TASK: Could you reproduce every record below exactly as written?

EXTRACTED MATERIAL:

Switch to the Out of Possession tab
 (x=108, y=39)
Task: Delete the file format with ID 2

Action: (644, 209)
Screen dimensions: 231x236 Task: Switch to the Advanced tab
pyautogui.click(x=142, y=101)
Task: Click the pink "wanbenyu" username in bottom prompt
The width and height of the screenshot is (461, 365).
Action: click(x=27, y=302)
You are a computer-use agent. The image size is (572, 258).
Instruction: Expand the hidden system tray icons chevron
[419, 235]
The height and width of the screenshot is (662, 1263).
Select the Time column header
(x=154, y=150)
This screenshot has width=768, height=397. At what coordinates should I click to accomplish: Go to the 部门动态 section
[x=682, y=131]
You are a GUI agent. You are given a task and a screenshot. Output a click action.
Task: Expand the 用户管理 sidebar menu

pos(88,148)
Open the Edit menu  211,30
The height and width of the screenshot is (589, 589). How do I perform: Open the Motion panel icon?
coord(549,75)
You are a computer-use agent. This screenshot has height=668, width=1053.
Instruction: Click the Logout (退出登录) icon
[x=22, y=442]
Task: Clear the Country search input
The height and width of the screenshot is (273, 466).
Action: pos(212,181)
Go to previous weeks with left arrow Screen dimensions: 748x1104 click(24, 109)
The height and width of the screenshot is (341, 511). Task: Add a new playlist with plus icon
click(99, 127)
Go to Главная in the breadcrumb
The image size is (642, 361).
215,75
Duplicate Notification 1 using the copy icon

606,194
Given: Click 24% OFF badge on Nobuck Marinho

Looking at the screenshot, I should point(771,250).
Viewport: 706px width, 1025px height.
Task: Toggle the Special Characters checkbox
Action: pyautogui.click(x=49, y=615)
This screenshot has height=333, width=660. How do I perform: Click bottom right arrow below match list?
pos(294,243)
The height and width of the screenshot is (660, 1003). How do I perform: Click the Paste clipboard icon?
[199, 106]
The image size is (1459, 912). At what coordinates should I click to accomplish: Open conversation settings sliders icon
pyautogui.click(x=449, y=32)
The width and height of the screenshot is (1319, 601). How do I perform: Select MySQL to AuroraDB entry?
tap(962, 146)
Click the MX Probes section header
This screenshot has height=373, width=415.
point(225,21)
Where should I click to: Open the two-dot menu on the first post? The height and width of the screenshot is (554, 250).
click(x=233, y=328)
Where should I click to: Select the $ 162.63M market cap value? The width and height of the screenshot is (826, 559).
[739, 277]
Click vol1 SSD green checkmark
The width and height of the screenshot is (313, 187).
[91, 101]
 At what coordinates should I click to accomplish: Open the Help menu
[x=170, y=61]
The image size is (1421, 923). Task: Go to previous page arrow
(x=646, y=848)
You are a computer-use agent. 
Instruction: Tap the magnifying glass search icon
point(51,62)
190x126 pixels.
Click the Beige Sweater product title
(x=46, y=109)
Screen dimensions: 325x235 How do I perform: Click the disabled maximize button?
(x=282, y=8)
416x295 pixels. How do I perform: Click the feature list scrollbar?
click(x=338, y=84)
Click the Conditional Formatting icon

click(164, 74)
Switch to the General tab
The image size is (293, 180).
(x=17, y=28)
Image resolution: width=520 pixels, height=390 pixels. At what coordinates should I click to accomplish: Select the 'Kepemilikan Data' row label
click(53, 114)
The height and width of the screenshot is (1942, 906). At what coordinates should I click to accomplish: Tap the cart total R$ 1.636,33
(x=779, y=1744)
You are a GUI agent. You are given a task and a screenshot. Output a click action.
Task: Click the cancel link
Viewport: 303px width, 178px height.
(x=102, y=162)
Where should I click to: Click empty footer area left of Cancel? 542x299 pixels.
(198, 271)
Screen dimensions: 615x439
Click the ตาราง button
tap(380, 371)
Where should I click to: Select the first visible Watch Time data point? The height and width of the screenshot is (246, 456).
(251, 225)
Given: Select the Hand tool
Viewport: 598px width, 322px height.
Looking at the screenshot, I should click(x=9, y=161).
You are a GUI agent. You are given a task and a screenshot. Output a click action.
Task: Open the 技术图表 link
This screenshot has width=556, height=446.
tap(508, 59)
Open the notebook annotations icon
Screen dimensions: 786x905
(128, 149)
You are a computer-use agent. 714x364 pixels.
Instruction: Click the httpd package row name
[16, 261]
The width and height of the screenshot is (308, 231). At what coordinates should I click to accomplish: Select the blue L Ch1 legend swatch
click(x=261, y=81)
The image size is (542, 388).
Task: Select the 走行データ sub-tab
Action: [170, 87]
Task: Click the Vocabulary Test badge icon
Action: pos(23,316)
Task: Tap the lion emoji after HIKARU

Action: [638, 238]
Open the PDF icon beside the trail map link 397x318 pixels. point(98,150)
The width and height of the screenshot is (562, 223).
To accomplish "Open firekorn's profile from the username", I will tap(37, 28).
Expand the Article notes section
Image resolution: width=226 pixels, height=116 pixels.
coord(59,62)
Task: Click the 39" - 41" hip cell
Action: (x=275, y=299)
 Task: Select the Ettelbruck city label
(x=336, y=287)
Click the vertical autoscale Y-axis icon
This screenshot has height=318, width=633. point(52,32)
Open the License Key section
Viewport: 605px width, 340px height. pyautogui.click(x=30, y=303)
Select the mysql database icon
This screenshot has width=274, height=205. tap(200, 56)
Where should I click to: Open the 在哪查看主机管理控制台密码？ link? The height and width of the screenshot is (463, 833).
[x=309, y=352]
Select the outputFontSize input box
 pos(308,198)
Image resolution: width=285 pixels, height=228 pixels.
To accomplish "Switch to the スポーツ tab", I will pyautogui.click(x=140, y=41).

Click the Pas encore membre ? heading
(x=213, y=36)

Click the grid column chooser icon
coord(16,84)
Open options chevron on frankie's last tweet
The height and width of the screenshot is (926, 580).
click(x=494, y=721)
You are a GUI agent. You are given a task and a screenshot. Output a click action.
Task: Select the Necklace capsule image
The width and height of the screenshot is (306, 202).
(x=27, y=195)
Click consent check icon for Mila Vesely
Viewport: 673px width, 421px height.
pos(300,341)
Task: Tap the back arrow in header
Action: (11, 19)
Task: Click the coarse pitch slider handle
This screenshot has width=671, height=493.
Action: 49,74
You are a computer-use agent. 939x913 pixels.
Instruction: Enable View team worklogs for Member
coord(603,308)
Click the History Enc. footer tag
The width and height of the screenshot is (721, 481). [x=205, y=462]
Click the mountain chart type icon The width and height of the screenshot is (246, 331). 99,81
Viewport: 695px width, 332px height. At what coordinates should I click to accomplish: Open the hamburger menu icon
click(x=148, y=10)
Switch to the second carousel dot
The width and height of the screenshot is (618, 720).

OUTPUT BELOW:
Switch to the Out of Possession tab
 (x=108, y=39)
Task: Delete the file format with ID 2

Action: (644, 209)
Screen dimensions: 231x236 Task: Switch to the Advanced tab
pyautogui.click(x=142, y=101)
Task: Click the pink "wanbenyu" username in bottom prompt
The width and height of the screenshot is (461, 365).
Action: click(x=27, y=302)
You are a computer-use agent. The image size is (572, 258).
Instruction: Expand the hidden system tray icons chevron
[419, 235]
The height and width of the screenshot is (662, 1263).
Select the Time column header
(x=154, y=150)
This screenshot has width=768, height=397. At what coordinates should I click to accomplish: Go to the 部门动态 section
[x=682, y=131]
You are a GUI agent. You are given a task and a screenshot. Output a click action.
Task: Expand the 用户管理 sidebar menu

pos(88,148)
Open the Edit menu  211,30
The height and width of the screenshot is (589, 589). How do I perform: Open the Motion panel icon?
coord(549,75)
You are a computer-use agent. This screenshot has height=668, width=1053.
Instruction: Click the Logout (退出登录) icon
[x=22, y=442]
Task: Clear the Country search input
The height and width of the screenshot is (273, 466).
Action: pos(212,181)
Go to previous weeks with left arrow Screen dimensions: 748x1104 click(24, 109)
The height and width of the screenshot is (341, 511). Task: Add a new playlist with plus icon
click(99, 127)
Go to Главная in the breadcrumb
The image size is (642, 361).
215,75
Duplicate Notification 1 using the copy icon

606,194
Given: Click 24% OFF badge on Nobuck Marinho

Looking at the screenshot, I should point(771,250).
Viewport: 706px width, 1025px height.
Task: Toggle the Special Characters checkbox
Action: pyautogui.click(x=49, y=615)
This screenshot has height=333, width=660. How do I perform: Click bottom right arrow below match list?
pos(294,243)
The height and width of the screenshot is (660, 1003). How do I perform: Click the Paste clipboard icon?
[199, 106]
The image size is (1459, 912). At what coordinates should I click to accomplish: Open conversation settings sliders icon
pyautogui.click(x=449, y=32)
The width and height of the screenshot is (1319, 601). How do I perform: Select MySQL to AuroraDB entry?
tap(962, 146)
Click the MX Probes section header
This screenshot has height=373, width=415.
point(225,21)
Where should I click to: Open the two-dot menu on the first post? The height and width of the screenshot is (554, 250).
click(x=233, y=328)
Where should I click to: Select the $ 162.63M market cap value? The width and height of the screenshot is (826, 559).
[739, 277]
Click vol1 SSD green checkmark
The width and height of the screenshot is (313, 187).
[91, 101]
 At what coordinates should I click to accomplish: Open the Help menu
[x=170, y=61]
The image size is (1421, 923). Task: Go to previous page arrow
(x=646, y=848)
You are a computer-use agent. 
Instruction: Tap the magnifying glass search icon
point(51,62)
190x126 pixels.
Click the Beige Sweater product title
(x=46, y=109)
Screen dimensions: 325x235 How do I perform: Click the disabled maximize button?
(x=282, y=8)
416x295 pixels. How do I perform: Click the feature list scrollbar?
click(x=338, y=84)
Click the Conditional Formatting icon

click(164, 74)
Switch to the General tab
The image size is (293, 180).
(x=17, y=28)
Image resolution: width=520 pixels, height=390 pixels. At what coordinates should I click to accomplish: Select the 'Kepemilikan Data' row label
click(53, 114)
The height and width of the screenshot is (1942, 906). At what coordinates should I click to accomplish: Tap the cart total R$ 1.636,33
(x=779, y=1744)
You are a GUI agent. You are given a task and a screenshot. Output a click action.
Task: Click the cancel link
Viewport: 303px width, 178px height.
(x=102, y=162)
Where should I click to: Click empty footer area left of Cancel? 542x299 pixels.
(198, 271)
Screen dimensions: 615x439
Click the ตาราง button
tap(380, 371)
Where should I click to: Select the first visible Watch Time data point? The height and width of the screenshot is (246, 456).
(251, 225)
Given: Select the Hand tool
Viewport: 598px width, 322px height.
Looking at the screenshot, I should click(x=9, y=161).
You are a GUI agent. You are given a task and a screenshot. Output a click action.
Task: Open the 技术图表 link
This screenshot has width=556, height=446.
tap(508, 59)
Open the notebook annotations icon
Screen dimensions: 786x905
(128, 149)
You are a computer-use agent. 714x364 pixels.
Instruction: Click the httpd package row name
[16, 261]
The width and height of the screenshot is (308, 231). At what coordinates should I click to accomplish: Select the blue L Ch1 legend swatch
click(x=261, y=81)
The image size is (542, 388).
Task: Select the 走行データ sub-tab
Action: [170, 87]
Task: Click the Vocabulary Test badge icon
Action: pos(23,316)
Task: Tap the lion emoji after HIKARU

Action: [638, 238]
Open the PDF icon beside the trail map link 397x318 pixels. point(98,150)
The width and height of the screenshot is (562, 223).
To accomplish "Open firekorn's profile from the username", I will tap(37, 28).
Expand the Article notes section
Image resolution: width=226 pixels, height=116 pixels.
coord(59,62)
Task: Click the 39" - 41" hip cell
Action: (x=275, y=299)
 Task: Select the Ettelbruck city label
(x=336, y=287)
Click the vertical autoscale Y-axis icon
This screenshot has height=318, width=633. point(52,32)
Open the License Key section
Viewport: 605px width, 340px height. pyautogui.click(x=30, y=303)
Select the mysql database icon
This screenshot has width=274, height=205. tap(200, 56)
Where should I click to: Open the 在哪查看主机管理控制台密码？ link? The height and width of the screenshot is (463, 833).
[x=309, y=352]
Select the outputFontSize input box
 pos(308,198)
Image resolution: width=285 pixels, height=228 pixels.
To accomplish "Switch to the スポーツ tab", I will pyautogui.click(x=140, y=41).

Click the Pas encore membre ? heading
(x=213, y=36)

Click the grid column chooser icon
coord(16,84)
Open options chevron on frankie's last tweet
The height and width of the screenshot is (926, 580).
click(x=494, y=721)
You are a GUI agent. You are given a task and a screenshot. Output a click action.
Task: Select the Necklace capsule image
The width and height of the screenshot is (306, 202).
(x=27, y=195)
Click consent check icon for Mila Vesely
Viewport: 673px width, 421px height.
pos(300,341)
Task: Tap the back arrow in header
Action: (11, 19)
Task: Click the coarse pitch slider handle
This screenshot has width=671, height=493.
Action: 49,74
You are a computer-use agent. 939x913 pixels.
Instruction: Enable View team worklogs for Member
coord(603,308)
Click the History Enc. footer tag
The width and height of the screenshot is (721, 481). [x=205, y=462]
Click the mountain chart type icon The width and height of the screenshot is (246, 331). 99,81
Viewport: 695px width, 332px height. At what coordinates should I click to accomplish: Open the hamburger menu icon
click(x=148, y=10)
Switch to the second carousel dot
The width and height of the screenshot is (618, 720).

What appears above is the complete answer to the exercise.